„Dla żony świat kręci się tylko wokół zakupów. Miesięcznie wydaje tyle, że będę musiał wziąć kredyt na Wigilię”
„Postanowiłem przeszukać całą szafę. Im więcej rzeczy wyciągałem, tym bardziej nie dowierzałem. Nowe sukienki, kosmetyki wciąż zapakowane w oryginalne pudełka, torebki, o których nawet nie wiedziałem, że je ma”.
– W życiu trzeba twardo stąpać po ziemi – zawsze to powtarzam. Czasem ludziom się wydaje, że pieniądze spadają z nieba, ale ja wiem, ile trzeba się napracować, żeby coś osiągnąć. Kieruję małą ekipą w średniej firmie, gdzie każdy grosz trzeba oglądać dwa razy, zanim się go wyda. To samo robiłem w domu. Nie żyliśmy w luksusie, ale mieliśmy spokój. Stać nas było na wakacje raz w roku, zawsze coś odłożyliśmy na czarną godzinę.
Ciągle coś kupowała
Moja żona, miała inne podejście. Od jakiegoś czasu przestaliśmy się zgadzać w kwestii pieniędzy. Jej się ciągle coś podobało: nowa sukienka, drogie perfumy, „bo są w promocji”. Przybywało tych nowych rzeczy w szafie, choć Aldona twierdziła, że wszystko kupuje „okazyjnie”.
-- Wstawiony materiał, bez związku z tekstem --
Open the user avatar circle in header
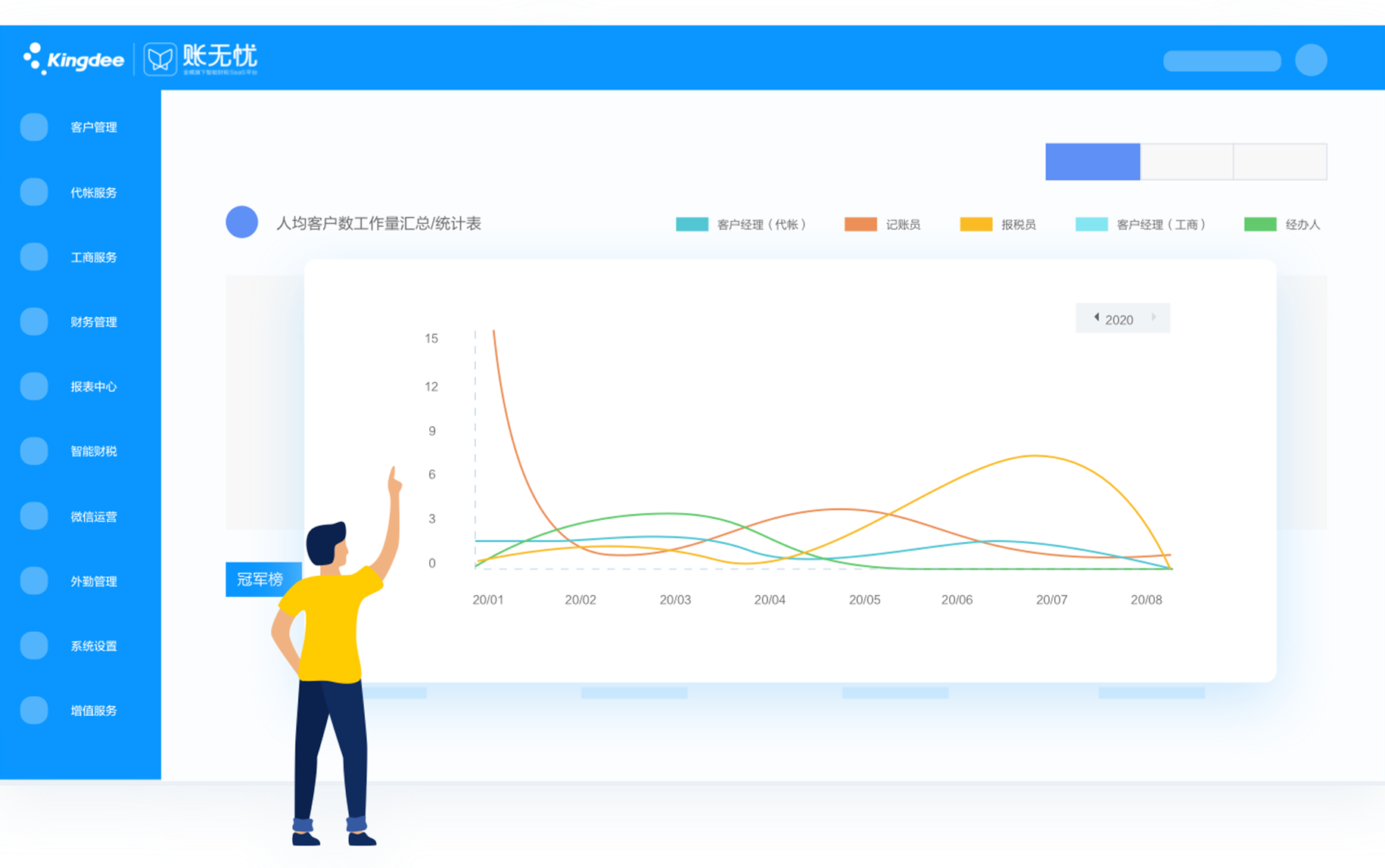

Któregoś dnia wróciłem do domu wcześniej niż zwykle. Aldona siedziała z laptopem. Na ekranie widniały jakieś kolorowe sukienki.
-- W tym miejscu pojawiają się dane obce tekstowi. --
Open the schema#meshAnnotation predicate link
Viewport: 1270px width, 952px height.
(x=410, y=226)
– Cześć – rzuciłem. – Co robisz?
– Nic szczególnego – odpowiedziała, nawet na mnie nie patrząc. – Przeglądam sobie coś.
– Znowu jakieś zakupy?
– Nie, tylko oglądam – uśmiechnęła się niewinnie, jakby chciała mnie uspokoić.
W tym momencie mój wzrok padł na nową paczkę stojącą obok kanapy.
– A co to jest?
Aldona przewróciła oczami.
– Buty. Zamówiłam je, bo były na przecenie – powiedziała z lekkim zniecierpliwieniem.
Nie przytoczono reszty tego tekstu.